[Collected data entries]
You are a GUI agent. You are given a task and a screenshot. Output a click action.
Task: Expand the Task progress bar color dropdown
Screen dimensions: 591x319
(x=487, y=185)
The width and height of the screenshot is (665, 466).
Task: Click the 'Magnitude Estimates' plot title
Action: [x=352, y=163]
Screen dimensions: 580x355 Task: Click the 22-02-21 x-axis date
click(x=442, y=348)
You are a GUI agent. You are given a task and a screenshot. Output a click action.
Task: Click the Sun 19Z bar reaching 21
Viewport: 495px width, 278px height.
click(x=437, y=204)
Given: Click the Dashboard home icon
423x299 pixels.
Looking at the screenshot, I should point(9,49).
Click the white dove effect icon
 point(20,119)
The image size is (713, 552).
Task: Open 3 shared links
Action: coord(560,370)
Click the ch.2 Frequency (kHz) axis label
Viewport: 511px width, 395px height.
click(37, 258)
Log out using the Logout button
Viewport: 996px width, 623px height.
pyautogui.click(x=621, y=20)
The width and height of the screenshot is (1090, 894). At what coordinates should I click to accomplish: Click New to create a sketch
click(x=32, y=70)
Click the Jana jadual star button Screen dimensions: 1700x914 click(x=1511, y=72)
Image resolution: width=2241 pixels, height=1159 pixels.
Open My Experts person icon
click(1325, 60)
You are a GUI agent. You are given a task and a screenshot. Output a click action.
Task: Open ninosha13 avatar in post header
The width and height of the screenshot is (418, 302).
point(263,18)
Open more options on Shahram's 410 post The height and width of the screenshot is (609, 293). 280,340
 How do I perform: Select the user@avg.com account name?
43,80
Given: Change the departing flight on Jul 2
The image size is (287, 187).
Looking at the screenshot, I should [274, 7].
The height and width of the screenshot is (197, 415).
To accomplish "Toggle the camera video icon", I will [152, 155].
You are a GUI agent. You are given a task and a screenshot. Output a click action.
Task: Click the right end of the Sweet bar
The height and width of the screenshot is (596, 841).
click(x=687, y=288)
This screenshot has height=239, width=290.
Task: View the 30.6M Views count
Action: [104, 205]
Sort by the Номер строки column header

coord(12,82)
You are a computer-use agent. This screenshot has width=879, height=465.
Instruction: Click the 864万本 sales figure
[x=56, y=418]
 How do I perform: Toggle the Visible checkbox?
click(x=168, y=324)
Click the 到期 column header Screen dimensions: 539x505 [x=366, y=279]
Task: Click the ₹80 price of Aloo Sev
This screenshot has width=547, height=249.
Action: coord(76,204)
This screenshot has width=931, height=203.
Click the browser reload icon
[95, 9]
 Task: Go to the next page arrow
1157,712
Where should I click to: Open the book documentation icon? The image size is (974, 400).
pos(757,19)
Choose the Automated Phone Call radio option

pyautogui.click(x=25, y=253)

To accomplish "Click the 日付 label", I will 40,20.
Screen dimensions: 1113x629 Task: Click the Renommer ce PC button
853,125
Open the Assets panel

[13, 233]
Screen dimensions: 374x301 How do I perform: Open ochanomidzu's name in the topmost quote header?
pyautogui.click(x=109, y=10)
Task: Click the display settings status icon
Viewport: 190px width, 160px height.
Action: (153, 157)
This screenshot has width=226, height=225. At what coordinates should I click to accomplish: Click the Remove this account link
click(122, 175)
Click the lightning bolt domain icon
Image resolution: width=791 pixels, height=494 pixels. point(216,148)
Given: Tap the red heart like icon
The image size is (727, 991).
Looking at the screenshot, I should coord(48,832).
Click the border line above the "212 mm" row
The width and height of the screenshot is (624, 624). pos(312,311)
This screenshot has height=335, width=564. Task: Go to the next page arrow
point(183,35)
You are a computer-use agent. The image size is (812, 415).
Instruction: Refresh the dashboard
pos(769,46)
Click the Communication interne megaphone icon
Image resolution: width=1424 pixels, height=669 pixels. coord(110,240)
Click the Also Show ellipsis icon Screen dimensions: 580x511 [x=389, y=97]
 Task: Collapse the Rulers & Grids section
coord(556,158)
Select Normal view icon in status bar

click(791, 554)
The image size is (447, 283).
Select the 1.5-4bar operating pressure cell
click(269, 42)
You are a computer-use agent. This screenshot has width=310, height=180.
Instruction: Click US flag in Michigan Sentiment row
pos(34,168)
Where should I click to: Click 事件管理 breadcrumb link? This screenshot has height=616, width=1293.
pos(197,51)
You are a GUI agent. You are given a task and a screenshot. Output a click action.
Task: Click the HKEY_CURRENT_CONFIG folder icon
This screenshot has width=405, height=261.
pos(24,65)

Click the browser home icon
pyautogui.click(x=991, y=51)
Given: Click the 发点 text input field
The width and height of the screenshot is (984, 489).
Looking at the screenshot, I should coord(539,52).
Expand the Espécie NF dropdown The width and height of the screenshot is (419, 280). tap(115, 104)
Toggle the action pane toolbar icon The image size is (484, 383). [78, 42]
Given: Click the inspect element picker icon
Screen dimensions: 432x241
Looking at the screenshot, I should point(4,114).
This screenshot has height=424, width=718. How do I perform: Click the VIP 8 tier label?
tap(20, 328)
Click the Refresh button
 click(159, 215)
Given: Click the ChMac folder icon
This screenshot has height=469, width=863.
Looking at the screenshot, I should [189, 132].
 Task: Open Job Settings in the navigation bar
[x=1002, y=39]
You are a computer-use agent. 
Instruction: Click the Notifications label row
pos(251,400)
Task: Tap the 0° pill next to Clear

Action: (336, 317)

[Problem to work on] The full set of records should be duplicated exactly.

[Task response]
You are a GUI agent. You are given a task and a screenshot. Output a click action.
Task: Expand the Task progress bar color dropdown
Screen dimensions: 591x319
(x=487, y=185)
The width and height of the screenshot is (665, 466).
Task: Click the 'Magnitude Estimates' plot title
Action: [x=352, y=163]
Screen dimensions: 580x355 Task: Click the 22-02-21 x-axis date
click(x=442, y=348)
You are a GUI agent. You are given a task and a screenshot. Output a click action.
Task: Click the Sun 19Z bar reaching 21
Viewport: 495px width, 278px height.
click(x=437, y=204)
Given: Click the Dashboard home icon
423x299 pixels.
Looking at the screenshot, I should point(9,49).
Click the white dove effect icon
 point(20,119)
The image size is (713, 552).
Task: Open 3 shared links
Action: coord(560,370)
Click the ch.2 Frequency (kHz) axis label
Viewport: 511px width, 395px height.
click(37, 258)
Log out using the Logout button
Viewport: 996px width, 623px height.
pyautogui.click(x=621, y=20)
The width and height of the screenshot is (1090, 894). At what coordinates should I click to accomplish: Click New to create a sketch
click(x=32, y=70)
Click the Jana jadual star button Screen dimensions: 1700x914 click(x=1511, y=72)
Image resolution: width=2241 pixels, height=1159 pixels.
Open My Experts person icon
click(1325, 60)
You are a GUI agent. You are given a task and a screenshot. Output a click action.
Task: Open ninosha13 avatar in post header
The width and height of the screenshot is (418, 302).
point(263,18)
Open more options on Shahram's 410 post The height and width of the screenshot is (609, 293). 280,340
 How do I perform: Select the user@avg.com account name?
43,80
Given: Change the departing flight on Jul 2
The image size is (287, 187).
Looking at the screenshot, I should [274, 7].
The height and width of the screenshot is (197, 415).
To accomplish "Toggle the camera video icon", I will [152, 155].
You are a GUI agent. You are given a task and a screenshot. Output a click action.
Task: Click the right end of the Sweet bar
The height and width of the screenshot is (596, 841).
click(x=687, y=288)
This screenshot has height=239, width=290.
Task: View the 30.6M Views count
Action: [104, 205]
Sort by the Номер строки column header

coord(12,82)
You are a computer-use agent. This screenshot has width=879, height=465.
Instruction: Click the 864万本 sales figure
[x=56, y=418]
 How do I perform: Toggle the Visible checkbox?
click(x=168, y=324)
Click the 到期 column header Screen dimensions: 539x505 [x=366, y=279]
Task: Click the ₹80 price of Aloo Sev
This screenshot has width=547, height=249.
Action: coord(76,204)
This screenshot has width=931, height=203.
Click the browser reload icon
[95, 9]
 Task: Go to the next page arrow
1157,712
Where should I click to: Open the book documentation icon? The image size is (974, 400).
pos(757,19)
Choose the Automated Phone Call radio option

pyautogui.click(x=25, y=253)

To accomplish "Click the 日付 label", I will 40,20.
Screen dimensions: 1113x629 Task: Click the Renommer ce PC button
853,125
Open the Assets panel

[13, 233]
Screen dimensions: 374x301 How do I perform: Open ochanomidzu's name in the topmost quote header?
pyautogui.click(x=109, y=10)
Task: Click the display settings status icon
Viewport: 190px width, 160px height.
Action: (153, 157)
This screenshot has width=226, height=225. At what coordinates should I click to accomplish: Click the Remove this account link
click(122, 175)
Click the lightning bolt domain icon
Image resolution: width=791 pixels, height=494 pixels. point(216,148)
Given: Tap the red heart like icon
The image size is (727, 991).
Looking at the screenshot, I should coord(48,832).
Click the border line above the "212 mm" row
The width and height of the screenshot is (624, 624). pos(312,311)
This screenshot has height=335, width=564. Task: Go to the next page arrow
point(183,35)
You are a computer-use agent. The image size is (812, 415).
Instruction: Refresh the dashboard
pos(769,46)
Click the Communication interne megaphone icon
Image resolution: width=1424 pixels, height=669 pixels. coord(110,240)
Click the Also Show ellipsis icon Screen dimensions: 580x511 [x=389, y=97]
 Task: Collapse the Rulers & Grids section
coord(556,158)
Select Normal view icon in status bar

click(791, 554)
The image size is (447, 283).
Select the 1.5-4bar operating pressure cell
click(269, 42)
You are a computer-use agent. This screenshot has width=310, height=180.
Instruction: Click US flag in Michigan Sentiment row
pos(34,168)
Where should I click to: Click 事件管理 breadcrumb link? This screenshot has height=616, width=1293.
pos(197,51)
You are a GUI agent. You are given a task and a screenshot. Output a click action.
Task: Click the HKEY_CURRENT_CONFIG folder icon
This screenshot has width=405, height=261.
pos(24,65)

Click the browser home icon
pyautogui.click(x=991, y=51)
Given: Click the 发点 text input field
The width and height of the screenshot is (984, 489).
Looking at the screenshot, I should coord(539,52).
Expand the Espécie NF dropdown The width and height of the screenshot is (419, 280). tap(115, 104)
Toggle the action pane toolbar icon The image size is (484, 383). [78, 42]
Given: Click the inspect element picker icon
Screen dimensions: 432x241
Looking at the screenshot, I should point(4,114).
This screenshot has height=424, width=718. How do I perform: Click the VIP 8 tier label?
tap(20, 328)
Click the Refresh button
 click(159, 215)
Given: Click the ChMac folder icon
This screenshot has height=469, width=863.
Looking at the screenshot, I should [189, 132].
 Task: Open Job Settings in the navigation bar
[x=1002, y=39]
You are a computer-use agent. 
Instruction: Click the Notifications label row
pos(251,400)
Task: Tap the 0° pill next to Clear

Action: (336, 317)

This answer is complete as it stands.